» **Your task**: Substitute "Screen resolution" for "Screen dimensions" in everything from the start of the records down to the line containing "Action: pyautogui.click(x=12, y=392)", changing nothing else. Write out those lines again without the pictures.

» **Input**:
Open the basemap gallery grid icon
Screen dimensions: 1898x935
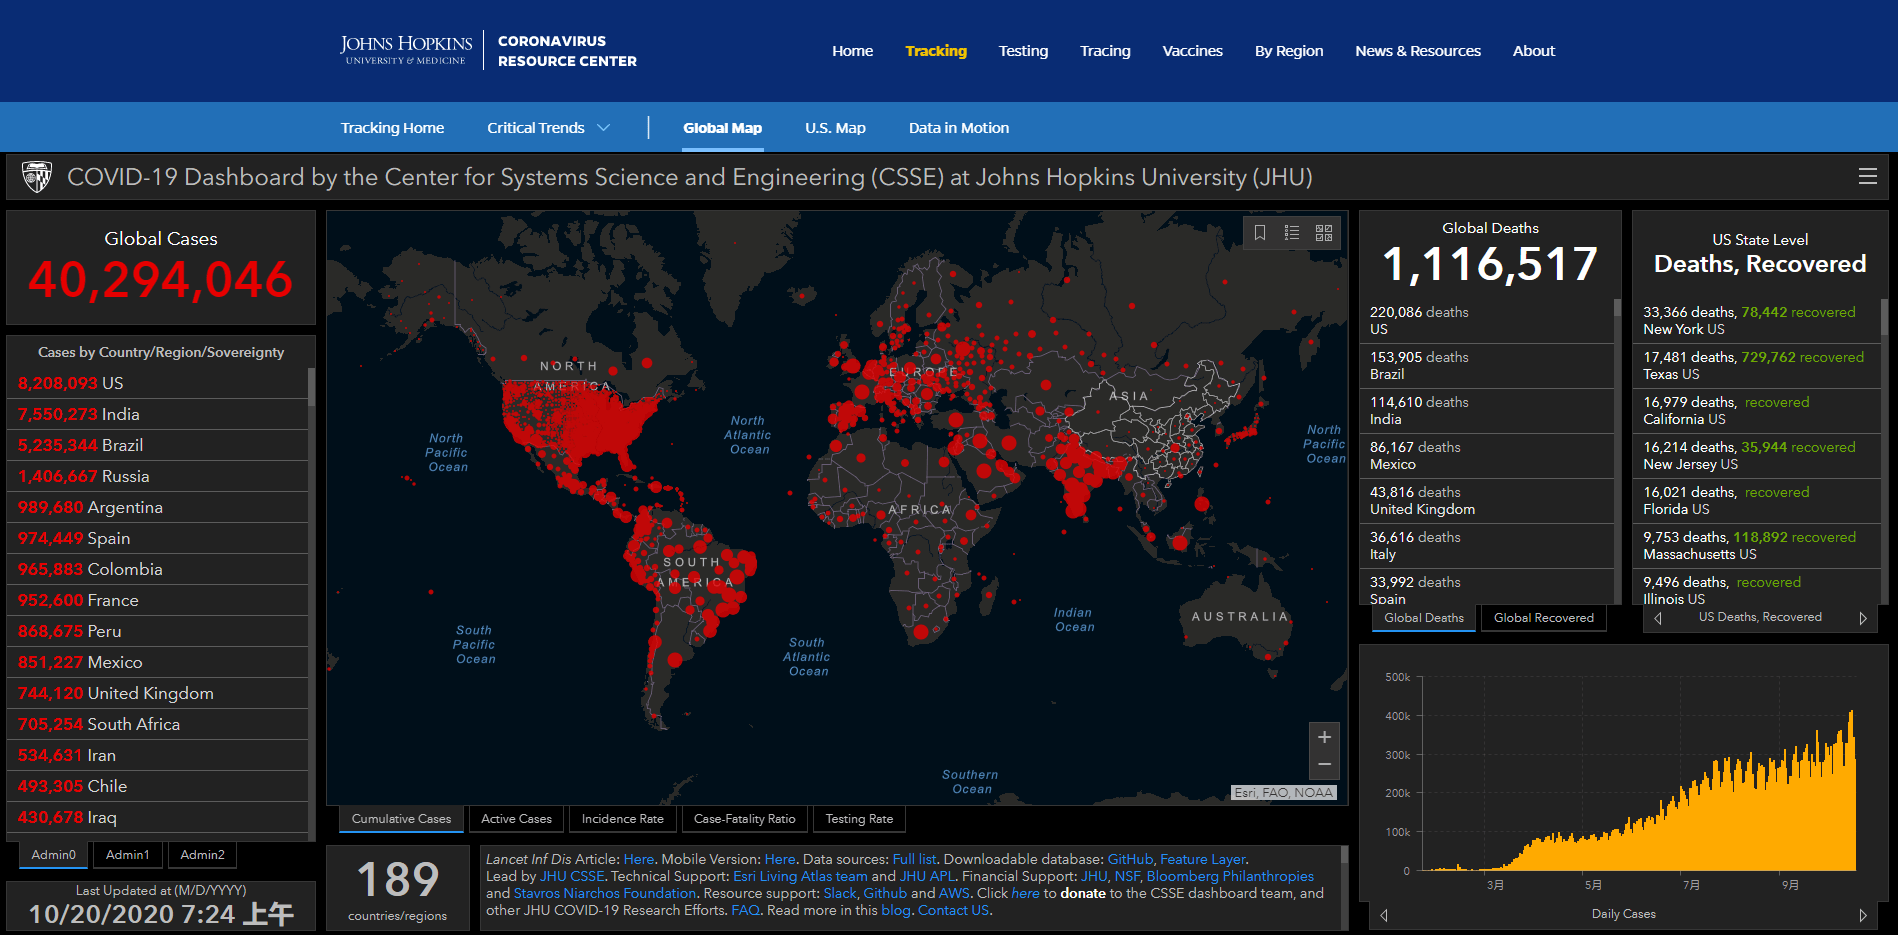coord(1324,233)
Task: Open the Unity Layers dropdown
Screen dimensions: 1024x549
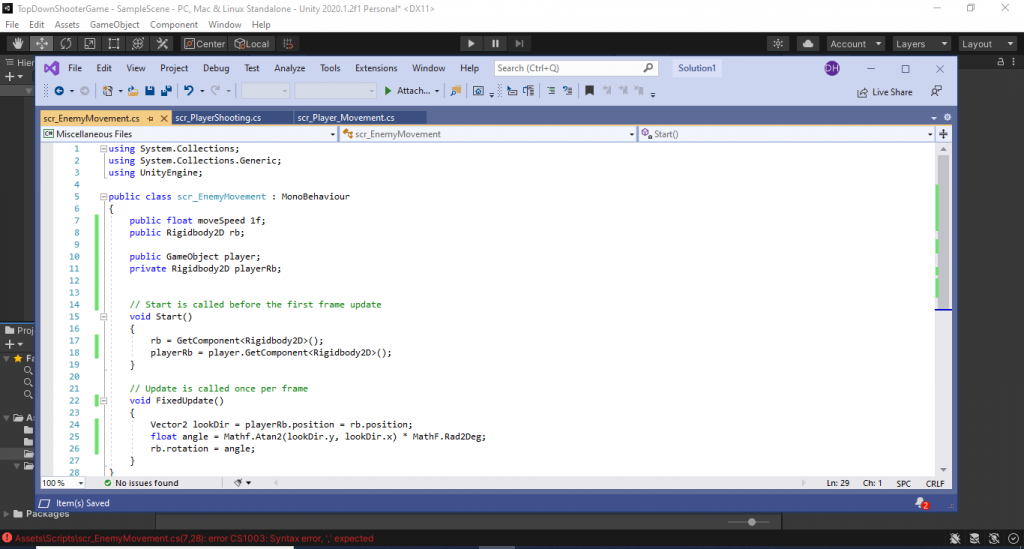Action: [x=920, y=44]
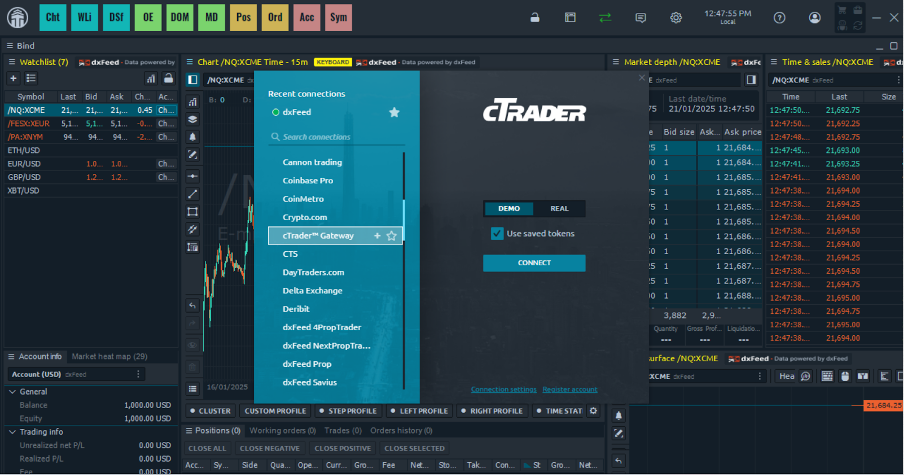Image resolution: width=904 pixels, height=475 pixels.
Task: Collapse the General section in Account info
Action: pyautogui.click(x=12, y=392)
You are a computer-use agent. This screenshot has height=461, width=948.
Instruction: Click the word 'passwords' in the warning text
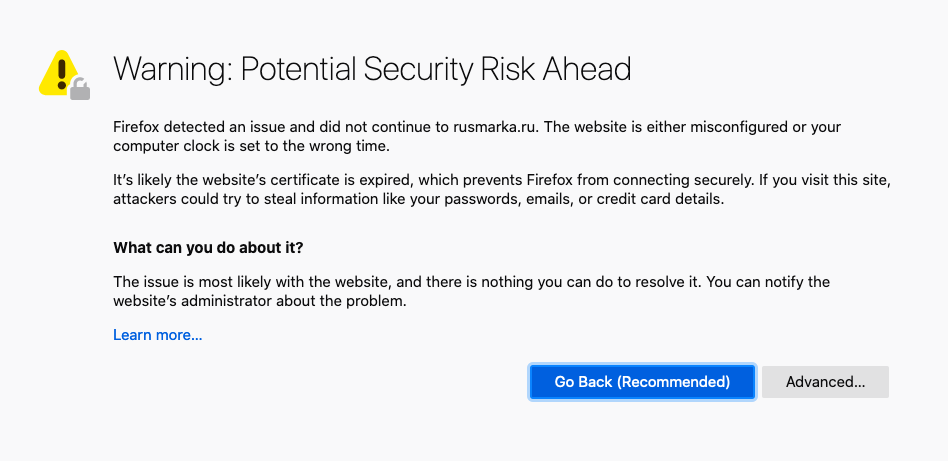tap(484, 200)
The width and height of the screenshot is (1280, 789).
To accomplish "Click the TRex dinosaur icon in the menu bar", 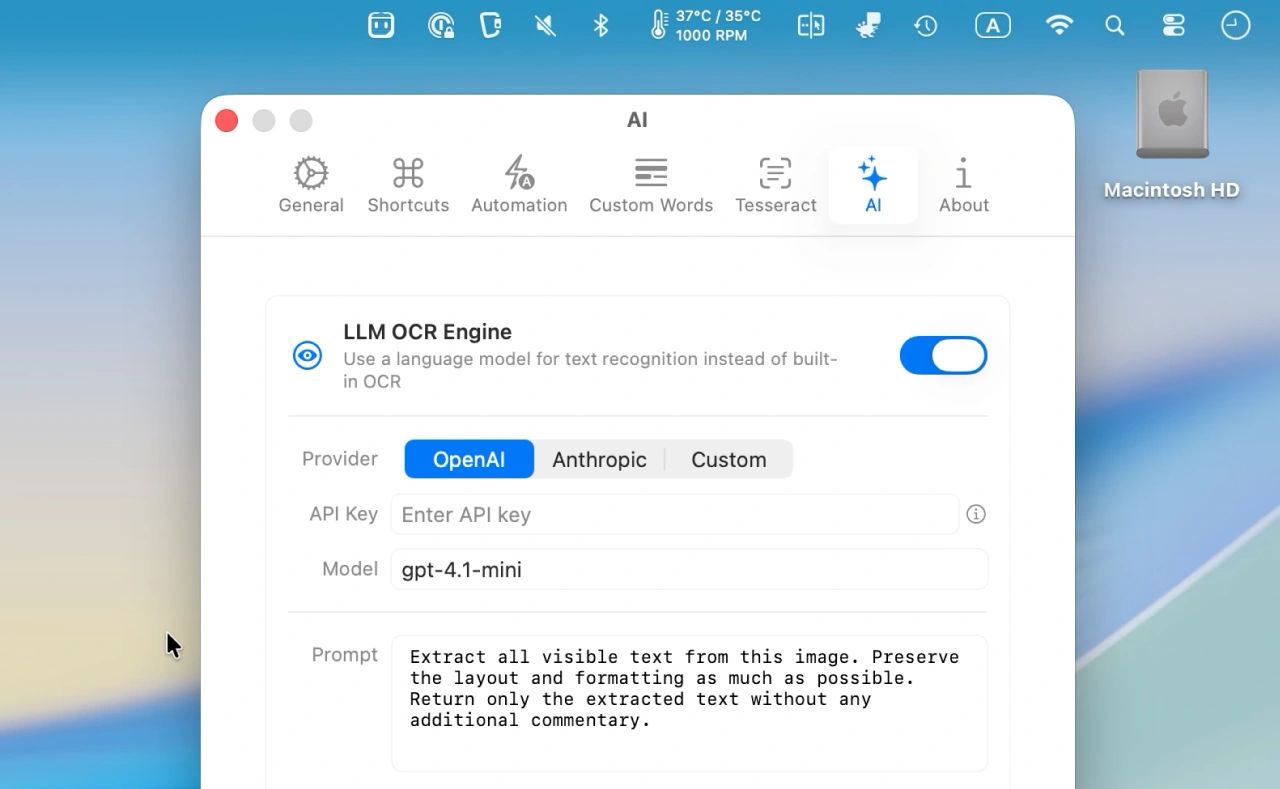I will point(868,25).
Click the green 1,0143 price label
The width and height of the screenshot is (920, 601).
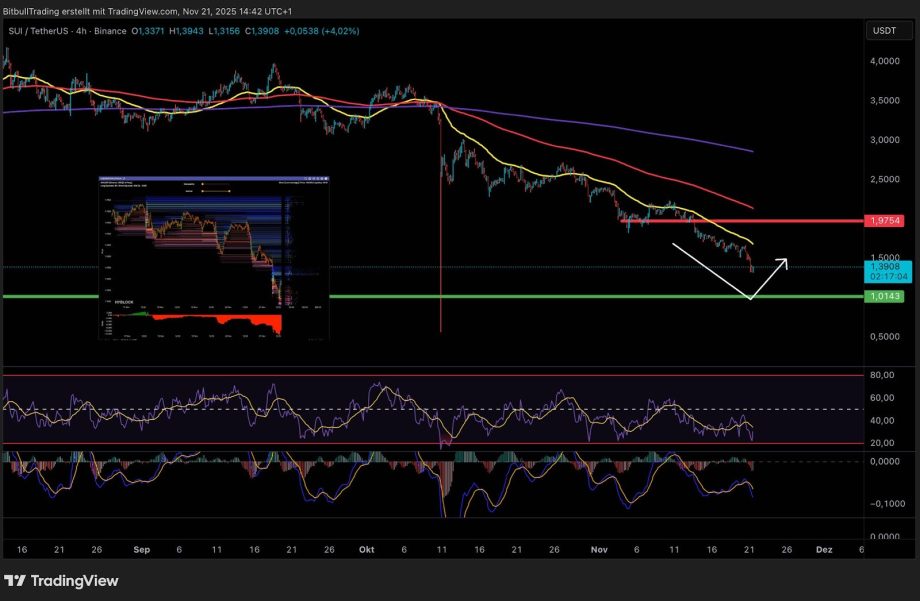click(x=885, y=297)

» **Solution for this problem**:
Open the basemap gallery grid icon
Screen resolution: 1898x935
coord(1324,233)
Task: Open the Unity Layers dropdown
Screen resolution: 1024x549
Action: [x=920, y=44]
Image resolution: width=904 pixels, height=475 pixels.
Task: Collapse the General section in Account info
Action: pyautogui.click(x=12, y=392)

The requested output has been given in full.